Avremmo potuto chiudere il cerchio? Certo, negli ultimi trent'anni, ci è spesso sembrato di vivere un Rinascimento, con i suoi lati positivi e negativi: un atteggiamento aperto all'esplorazione, un approccio interdisciplinare, la mescolanza di culture, ma anche guerre di religione e la schiavitù di interi popoli.
I tre vettori della modernità del XVI secolo – individualismo, ragionamento critico e globalizzazione – sono oggi più presenti che mai. Anzi, si stanno rigenerando ovunque. Perché? Perché abbiamo abbandonato il mito della modernità trionfante. Lo scientismo, che sia liberista o marxista, sta crollando. Era un'utopia. Di conseguenza, le nostre facoltà critiche si sono risvegliate e stiamo diventando più consapevoli dell'estrema complessità della realtà. Abbiamo riscoperto la distinzione operata dagli studiosi tomisti tra ratio e intellectus. La prima è pura logica matematica, mentre il secondo comprende sensibilità, emozione e contemplazione, in un'accezione più orientale. Oggi ci giunge da ogni parte – dalla ricerca scientifica al mondo aziendale – l'idea che la fredda intelligenza corticale debba essere sostituita da una mente più vivace ed emotiva. I neuropsicologi affermano addirittura che abbiamo diversi cervelli, collegati al nostro ventre e al nostro cuore! E abbiamo iniziato a renderci conto che possiamo continuare a esercitare liberamente le nostre facoltà critiche mentre perseguiamo la nostra ricerca di significato radicata nell'esperienza del corpo. Attraverso tutte queste qualità, siamo strettamente affini a quella prima fase della modernità nel Rinascimento.
Un uomo come Pico della Mirandola si sentirebbe perfettamente a suo agio oggi!

○ ○ ○ ○ ○ ○ ○

- _Le consegne_:
**a)** Ripeta fedelmente il passo del testo sul Rinascimento e la modernità da "Avremmo potuto chiudere" a "di interi popoli.".
**b)** Prosegua il testo sul Rinascimento e la modernità, riprendendo subito dopo la sua ultima frase.

- _Voci sulla posizione degli oggetti_:
○ ○ ○ ○ ○ ○ ○

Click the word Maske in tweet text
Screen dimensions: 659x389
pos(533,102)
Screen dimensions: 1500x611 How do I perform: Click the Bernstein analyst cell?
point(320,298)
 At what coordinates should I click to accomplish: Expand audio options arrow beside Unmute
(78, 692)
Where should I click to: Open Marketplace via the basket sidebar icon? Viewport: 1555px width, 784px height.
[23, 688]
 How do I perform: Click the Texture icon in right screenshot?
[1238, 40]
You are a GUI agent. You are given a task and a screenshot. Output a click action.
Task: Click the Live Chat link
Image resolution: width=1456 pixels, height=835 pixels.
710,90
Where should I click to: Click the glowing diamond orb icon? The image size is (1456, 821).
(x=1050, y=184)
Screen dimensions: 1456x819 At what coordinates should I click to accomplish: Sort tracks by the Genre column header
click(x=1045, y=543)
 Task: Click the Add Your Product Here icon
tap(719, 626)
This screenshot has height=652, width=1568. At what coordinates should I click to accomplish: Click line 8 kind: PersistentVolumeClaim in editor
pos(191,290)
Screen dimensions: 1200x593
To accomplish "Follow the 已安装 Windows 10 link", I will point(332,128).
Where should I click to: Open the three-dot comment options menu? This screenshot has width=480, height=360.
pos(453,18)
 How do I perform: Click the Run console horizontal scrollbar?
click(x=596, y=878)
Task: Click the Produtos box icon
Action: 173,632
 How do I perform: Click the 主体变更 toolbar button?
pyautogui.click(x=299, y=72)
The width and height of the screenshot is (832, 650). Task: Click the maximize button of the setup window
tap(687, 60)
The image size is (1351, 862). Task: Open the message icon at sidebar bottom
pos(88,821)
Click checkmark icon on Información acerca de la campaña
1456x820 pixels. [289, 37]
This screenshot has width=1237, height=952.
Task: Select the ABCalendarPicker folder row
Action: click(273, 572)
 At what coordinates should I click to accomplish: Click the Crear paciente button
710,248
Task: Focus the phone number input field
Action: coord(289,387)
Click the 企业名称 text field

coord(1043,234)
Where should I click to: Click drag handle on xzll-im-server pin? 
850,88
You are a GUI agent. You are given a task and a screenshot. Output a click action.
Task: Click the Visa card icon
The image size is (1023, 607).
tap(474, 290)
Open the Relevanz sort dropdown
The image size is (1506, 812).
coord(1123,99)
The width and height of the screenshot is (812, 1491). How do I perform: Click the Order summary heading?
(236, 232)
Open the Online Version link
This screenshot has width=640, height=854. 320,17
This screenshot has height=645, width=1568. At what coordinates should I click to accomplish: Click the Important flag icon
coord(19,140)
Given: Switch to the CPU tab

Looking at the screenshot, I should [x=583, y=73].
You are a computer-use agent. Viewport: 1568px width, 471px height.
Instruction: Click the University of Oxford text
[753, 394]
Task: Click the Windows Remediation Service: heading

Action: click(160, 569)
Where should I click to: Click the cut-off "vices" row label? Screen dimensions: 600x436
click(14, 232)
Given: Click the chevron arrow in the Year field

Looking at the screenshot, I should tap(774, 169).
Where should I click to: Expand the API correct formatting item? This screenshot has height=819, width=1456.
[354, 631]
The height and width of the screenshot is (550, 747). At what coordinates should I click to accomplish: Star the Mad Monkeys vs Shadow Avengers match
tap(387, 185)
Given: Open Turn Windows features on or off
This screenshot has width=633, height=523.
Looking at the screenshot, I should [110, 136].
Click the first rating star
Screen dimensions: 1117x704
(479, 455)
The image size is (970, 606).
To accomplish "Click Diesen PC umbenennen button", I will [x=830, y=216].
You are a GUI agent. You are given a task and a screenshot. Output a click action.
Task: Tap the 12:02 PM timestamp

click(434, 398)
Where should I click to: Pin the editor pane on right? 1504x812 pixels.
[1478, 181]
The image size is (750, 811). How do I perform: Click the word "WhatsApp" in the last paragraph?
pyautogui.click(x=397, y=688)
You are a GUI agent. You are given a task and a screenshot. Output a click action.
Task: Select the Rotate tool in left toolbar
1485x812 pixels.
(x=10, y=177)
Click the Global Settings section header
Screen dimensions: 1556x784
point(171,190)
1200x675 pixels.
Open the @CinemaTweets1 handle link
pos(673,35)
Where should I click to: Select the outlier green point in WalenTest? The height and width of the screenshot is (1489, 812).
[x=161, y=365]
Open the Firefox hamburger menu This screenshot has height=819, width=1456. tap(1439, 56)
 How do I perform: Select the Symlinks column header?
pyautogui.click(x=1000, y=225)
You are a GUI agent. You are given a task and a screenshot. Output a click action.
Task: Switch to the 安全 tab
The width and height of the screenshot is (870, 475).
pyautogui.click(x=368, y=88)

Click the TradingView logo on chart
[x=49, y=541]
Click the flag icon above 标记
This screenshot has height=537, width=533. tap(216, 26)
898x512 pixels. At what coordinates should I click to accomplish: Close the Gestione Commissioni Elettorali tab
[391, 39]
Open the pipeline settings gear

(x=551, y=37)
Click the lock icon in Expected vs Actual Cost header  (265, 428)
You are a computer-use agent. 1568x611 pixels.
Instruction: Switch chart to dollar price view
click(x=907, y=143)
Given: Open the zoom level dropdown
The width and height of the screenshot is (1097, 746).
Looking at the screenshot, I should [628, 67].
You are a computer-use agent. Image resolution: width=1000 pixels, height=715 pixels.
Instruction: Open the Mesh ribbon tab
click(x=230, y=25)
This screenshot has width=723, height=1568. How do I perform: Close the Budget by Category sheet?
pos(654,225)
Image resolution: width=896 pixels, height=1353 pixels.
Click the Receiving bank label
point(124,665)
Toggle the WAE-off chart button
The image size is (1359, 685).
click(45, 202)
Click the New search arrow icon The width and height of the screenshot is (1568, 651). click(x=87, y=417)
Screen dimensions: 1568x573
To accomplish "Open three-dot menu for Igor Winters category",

○ ○ ○ ○ ○ ○ ○

- _Risposte alle consegne_:
**a)**
Avremmo potuto chiudere il cerchio? Certo, negli ultimi trent'anni, ci è spesso sembrato di vivere un Rinascimento, con i suoi lati positivi e negativi: un atteggiamento aperto all'esplorazione, un approccio interdisciplinare, la mescolanza di culture, ma anche guerre di religione e la schiavitù di interi popoli.

**b)**
A proposito delle nuove guerre di religione, la maggior parte dei media ha capovolto tutto. Si dice: "Fondamentalismo, fanatismo e violenza sono ciò che predomina nella religione odierna". Niente affatto! Se aprite gli occhi, vedrete che ciò che predomina, al di là delle prove infiammatorie, è esattamente l'opposto! Inevitabilmente, le persone in ogni cultura praticano la religione a modo loro, incluso l'Islam. Dal Marocco all'Indonesia e all'Iran, i giovani vogliono praticare la propria religione liberamente, a volte senza nemmeno rendersene conto. In tutte le religioni, questo è ciò che alla fine fa infuriare una piccola minoranza di fondamentalisti disposti a commettere atti di incredibile violenza piuttosto che accettare l'evoluzione verso la libertà. Che quest'ultima possa portare a una reazione contro il dominio culturale occidentale – o contro i loro anziani – è un'altra storia. Alcune ragazze potrebbero rivendicare il diritto di indossare il velo per sfidare i genitori, come le due sorelle di Aubervilliers, il cui padre era un ebreo ateo e la cui madre è una cattolica della Cabilia (Nord Africa)!
Non hanno forse inventato gli stessi fondamentalisti alcune forme del tutto insolite, che non sono più fedeli all'Islam originale di quanto i nazisti lo siano stati alla cultura germanica preistorica?
Naturalmente, c'è stata molta ricostruzione. Non è un caso che i primi "barbus" ("barbuti") algerini provenissero più da università scientifiche e istituti tecnologici che da scuole teologiche o filosofiche. Il loro "ritorno alle origini" fu spesso autodidatta, ignorante e pieno di fantasie. In ogni caso, a lunghissimo termine l'evoluzione della religione nella nostra epoca sarà ricordata per questo: il passaggio da grandi tradizioni culturali dipendenti da gruppi etnici e nazioni a pratiche più personalizzate, con individui alla ricerca dei propri significati. Possono rimanere cattolici, ebrei o musulmani in termini di identità culturale. Ma ognuno vivrà quel cattolicesimo, ebraismo o islam a modo suo. È una rivoluzione colossale e una crisi considerevole per le Chiese. Due terzi degli europei e tre quarti degli americani si dichiarano credenti, ma praticano sempre meno. E questa tendenza sembra irrevocabile.
Se ognuno inventasse il proprio “kit religioso” su misura, non si creerebbe una totale confusione sincretistica?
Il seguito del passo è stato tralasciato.